** EXERCISE BRIEF **
Whenever the word "right" turns up in a line of the data below, copy that line.

******************************

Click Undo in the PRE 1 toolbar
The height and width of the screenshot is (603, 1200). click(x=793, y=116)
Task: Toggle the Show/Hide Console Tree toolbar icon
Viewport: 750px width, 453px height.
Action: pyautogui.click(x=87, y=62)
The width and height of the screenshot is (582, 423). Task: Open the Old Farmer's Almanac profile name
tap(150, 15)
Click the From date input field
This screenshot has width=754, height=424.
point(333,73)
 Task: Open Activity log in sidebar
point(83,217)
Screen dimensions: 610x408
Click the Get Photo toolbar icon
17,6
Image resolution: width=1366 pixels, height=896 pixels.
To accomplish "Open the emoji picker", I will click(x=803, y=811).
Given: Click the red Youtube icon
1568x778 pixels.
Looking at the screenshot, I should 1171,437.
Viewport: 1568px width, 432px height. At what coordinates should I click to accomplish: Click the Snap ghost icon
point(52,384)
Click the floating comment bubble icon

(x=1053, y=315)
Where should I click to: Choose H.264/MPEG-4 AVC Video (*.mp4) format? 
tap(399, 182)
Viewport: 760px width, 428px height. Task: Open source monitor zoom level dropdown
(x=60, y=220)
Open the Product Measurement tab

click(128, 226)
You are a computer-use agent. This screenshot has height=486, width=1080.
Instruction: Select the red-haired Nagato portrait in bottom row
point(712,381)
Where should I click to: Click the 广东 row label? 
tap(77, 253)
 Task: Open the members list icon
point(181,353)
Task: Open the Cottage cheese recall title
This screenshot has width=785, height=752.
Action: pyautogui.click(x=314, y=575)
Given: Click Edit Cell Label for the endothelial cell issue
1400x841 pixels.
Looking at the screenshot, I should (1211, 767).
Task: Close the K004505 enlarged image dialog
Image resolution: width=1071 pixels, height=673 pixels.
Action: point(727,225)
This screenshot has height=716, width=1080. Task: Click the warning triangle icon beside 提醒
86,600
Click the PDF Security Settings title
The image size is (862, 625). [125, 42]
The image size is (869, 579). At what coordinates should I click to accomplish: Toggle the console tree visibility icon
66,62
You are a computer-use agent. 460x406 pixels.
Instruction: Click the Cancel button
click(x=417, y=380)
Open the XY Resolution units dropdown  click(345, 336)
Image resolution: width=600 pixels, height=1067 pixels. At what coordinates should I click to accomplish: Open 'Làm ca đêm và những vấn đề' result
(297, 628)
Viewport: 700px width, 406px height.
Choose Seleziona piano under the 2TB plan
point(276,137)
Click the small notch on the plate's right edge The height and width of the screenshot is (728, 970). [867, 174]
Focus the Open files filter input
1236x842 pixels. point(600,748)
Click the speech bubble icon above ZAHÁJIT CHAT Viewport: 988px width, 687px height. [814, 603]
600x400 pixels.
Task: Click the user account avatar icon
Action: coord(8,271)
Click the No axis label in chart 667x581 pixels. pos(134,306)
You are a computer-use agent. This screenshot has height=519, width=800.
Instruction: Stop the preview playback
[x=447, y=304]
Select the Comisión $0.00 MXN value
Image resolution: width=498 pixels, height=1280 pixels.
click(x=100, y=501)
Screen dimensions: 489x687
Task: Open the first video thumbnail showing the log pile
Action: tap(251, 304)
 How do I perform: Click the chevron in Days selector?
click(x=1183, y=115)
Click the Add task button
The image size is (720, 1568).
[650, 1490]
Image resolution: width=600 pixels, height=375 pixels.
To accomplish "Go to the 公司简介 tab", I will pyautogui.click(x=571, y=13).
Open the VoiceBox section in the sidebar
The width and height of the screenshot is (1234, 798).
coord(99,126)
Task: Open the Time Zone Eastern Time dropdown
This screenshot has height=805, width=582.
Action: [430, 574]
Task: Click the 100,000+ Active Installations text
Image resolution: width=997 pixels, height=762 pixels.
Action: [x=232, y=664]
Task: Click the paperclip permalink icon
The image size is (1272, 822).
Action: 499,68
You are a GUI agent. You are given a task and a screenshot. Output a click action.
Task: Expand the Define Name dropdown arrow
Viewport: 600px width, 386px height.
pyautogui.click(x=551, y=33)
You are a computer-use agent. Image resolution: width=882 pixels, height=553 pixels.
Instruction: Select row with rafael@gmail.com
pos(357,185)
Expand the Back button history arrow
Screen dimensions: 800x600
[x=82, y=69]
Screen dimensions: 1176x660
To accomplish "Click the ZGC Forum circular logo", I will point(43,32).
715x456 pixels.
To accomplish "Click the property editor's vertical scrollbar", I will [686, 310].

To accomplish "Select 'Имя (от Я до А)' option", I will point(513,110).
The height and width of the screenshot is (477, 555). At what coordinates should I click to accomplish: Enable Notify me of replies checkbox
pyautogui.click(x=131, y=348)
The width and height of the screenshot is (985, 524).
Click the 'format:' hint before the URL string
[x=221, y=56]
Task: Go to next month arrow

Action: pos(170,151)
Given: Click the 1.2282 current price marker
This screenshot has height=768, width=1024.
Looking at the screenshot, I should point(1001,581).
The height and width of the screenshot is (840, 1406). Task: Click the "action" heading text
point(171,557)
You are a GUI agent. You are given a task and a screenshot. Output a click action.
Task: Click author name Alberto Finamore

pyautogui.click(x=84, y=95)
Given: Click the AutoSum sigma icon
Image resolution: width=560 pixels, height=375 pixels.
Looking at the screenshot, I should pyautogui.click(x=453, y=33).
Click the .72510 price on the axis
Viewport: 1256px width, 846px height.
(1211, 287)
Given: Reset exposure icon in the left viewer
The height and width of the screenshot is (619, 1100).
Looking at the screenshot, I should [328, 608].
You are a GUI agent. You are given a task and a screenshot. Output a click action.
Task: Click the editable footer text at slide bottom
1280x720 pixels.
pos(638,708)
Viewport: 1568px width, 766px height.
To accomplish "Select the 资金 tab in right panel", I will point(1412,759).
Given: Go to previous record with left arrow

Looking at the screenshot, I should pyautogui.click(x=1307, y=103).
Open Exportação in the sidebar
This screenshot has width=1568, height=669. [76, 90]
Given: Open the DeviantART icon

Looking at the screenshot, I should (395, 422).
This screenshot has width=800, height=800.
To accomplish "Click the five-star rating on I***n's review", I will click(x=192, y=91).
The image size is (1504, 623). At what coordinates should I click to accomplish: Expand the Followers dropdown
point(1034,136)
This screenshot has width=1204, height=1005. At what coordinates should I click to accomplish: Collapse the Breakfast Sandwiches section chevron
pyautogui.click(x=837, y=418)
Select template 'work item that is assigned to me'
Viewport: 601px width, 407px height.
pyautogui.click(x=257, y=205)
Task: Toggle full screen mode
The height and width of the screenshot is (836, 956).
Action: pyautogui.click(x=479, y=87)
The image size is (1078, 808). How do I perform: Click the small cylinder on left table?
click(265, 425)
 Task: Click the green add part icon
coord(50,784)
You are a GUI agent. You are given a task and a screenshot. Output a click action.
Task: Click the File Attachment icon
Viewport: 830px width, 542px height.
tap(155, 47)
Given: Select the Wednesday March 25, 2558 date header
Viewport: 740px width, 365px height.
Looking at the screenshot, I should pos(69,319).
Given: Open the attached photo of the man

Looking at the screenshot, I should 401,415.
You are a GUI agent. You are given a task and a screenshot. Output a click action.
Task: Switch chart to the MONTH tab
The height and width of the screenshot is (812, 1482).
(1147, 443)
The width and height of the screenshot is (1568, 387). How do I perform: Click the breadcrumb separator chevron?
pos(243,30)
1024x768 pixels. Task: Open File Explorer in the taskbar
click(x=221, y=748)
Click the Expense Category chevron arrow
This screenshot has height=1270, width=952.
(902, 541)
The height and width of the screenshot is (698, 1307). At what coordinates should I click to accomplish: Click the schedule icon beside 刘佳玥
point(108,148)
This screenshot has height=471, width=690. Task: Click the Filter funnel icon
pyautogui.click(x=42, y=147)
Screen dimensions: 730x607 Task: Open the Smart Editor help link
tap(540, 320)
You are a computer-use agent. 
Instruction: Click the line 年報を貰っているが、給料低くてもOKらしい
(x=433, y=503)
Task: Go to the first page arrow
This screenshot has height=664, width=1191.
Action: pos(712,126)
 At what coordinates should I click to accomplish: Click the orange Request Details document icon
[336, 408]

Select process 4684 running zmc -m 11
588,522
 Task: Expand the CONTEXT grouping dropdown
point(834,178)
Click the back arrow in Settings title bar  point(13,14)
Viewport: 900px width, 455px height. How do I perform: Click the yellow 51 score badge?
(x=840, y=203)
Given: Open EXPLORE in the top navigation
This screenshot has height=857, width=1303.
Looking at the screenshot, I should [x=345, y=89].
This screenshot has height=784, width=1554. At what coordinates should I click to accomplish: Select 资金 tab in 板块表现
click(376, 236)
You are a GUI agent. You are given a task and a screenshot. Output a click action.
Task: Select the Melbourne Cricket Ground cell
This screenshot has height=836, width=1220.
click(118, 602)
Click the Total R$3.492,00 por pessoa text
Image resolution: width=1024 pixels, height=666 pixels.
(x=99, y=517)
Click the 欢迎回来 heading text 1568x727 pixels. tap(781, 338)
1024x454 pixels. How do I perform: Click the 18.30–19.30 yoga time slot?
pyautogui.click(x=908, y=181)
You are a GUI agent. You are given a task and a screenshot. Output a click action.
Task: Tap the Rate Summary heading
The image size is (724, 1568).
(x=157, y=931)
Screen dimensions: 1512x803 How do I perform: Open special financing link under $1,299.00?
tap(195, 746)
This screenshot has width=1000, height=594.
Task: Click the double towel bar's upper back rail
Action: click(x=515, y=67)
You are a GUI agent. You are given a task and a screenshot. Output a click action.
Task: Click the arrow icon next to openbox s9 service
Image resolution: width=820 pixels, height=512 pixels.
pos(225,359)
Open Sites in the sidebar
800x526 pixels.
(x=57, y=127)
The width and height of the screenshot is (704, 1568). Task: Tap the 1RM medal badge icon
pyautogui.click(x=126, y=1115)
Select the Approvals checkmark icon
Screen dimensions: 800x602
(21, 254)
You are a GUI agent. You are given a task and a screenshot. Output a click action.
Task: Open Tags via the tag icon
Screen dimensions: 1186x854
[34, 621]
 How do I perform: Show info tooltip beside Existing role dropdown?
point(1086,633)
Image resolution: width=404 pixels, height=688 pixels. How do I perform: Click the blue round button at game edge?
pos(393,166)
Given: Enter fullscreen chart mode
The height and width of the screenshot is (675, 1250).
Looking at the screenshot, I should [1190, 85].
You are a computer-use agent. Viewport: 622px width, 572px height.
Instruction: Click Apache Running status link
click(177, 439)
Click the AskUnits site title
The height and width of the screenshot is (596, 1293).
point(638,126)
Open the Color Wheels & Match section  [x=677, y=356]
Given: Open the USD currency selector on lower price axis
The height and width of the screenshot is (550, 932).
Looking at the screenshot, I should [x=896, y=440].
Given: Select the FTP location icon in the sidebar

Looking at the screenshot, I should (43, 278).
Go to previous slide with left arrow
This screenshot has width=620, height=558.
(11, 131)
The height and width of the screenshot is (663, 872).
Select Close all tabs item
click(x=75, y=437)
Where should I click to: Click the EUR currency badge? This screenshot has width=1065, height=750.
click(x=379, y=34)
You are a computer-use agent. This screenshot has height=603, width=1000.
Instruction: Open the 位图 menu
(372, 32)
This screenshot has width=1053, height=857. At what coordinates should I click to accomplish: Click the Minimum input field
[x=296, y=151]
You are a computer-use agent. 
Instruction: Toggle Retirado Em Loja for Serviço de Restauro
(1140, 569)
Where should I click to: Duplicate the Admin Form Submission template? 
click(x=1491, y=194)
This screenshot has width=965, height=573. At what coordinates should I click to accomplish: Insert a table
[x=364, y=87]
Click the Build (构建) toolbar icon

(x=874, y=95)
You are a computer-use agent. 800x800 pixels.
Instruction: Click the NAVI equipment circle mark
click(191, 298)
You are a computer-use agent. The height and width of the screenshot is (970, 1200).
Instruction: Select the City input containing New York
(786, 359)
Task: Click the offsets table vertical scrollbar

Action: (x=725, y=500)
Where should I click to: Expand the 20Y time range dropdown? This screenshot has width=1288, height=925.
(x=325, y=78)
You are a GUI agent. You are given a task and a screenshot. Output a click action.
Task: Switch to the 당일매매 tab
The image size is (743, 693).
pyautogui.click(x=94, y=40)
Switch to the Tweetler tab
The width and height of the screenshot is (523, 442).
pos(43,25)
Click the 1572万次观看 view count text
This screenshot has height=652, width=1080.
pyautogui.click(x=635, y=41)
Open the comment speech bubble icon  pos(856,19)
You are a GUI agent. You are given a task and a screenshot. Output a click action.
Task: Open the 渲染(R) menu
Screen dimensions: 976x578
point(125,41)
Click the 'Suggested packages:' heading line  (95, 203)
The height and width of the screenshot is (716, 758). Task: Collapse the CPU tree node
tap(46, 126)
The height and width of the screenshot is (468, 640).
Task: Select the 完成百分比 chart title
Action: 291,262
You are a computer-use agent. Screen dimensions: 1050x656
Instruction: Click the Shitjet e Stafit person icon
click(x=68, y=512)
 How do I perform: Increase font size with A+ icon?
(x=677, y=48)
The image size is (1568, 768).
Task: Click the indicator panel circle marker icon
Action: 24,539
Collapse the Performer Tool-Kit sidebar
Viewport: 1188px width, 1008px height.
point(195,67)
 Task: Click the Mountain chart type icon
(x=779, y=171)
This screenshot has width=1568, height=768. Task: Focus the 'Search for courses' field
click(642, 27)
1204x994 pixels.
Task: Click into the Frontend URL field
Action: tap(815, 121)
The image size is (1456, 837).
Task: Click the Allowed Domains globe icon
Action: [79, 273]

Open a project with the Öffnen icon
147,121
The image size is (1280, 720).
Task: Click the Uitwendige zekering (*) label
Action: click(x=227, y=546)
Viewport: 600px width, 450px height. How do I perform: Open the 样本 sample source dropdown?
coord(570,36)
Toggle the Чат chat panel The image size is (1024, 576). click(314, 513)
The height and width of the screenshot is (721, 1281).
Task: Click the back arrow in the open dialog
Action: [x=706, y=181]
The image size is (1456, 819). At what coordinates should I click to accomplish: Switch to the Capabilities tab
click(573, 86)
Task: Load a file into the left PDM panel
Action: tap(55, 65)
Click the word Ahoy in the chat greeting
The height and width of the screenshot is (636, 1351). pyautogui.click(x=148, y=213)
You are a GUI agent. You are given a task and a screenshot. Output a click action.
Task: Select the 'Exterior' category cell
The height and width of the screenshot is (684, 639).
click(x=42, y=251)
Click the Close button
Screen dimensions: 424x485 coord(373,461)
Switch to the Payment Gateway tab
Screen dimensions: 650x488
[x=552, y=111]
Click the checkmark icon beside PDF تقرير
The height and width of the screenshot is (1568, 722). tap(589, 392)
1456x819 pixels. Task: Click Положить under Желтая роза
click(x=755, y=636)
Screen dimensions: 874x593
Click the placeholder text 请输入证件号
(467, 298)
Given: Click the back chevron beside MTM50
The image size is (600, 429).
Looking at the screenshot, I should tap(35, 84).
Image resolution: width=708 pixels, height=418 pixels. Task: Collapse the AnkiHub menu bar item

******************************

** TASK RESULT **
Click the small notch on the plate's right edge The height and width of the screenshot is (728, 970). [867, 174]
To accomplish "Select the 资金 tab in right panel", I will point(1412,759).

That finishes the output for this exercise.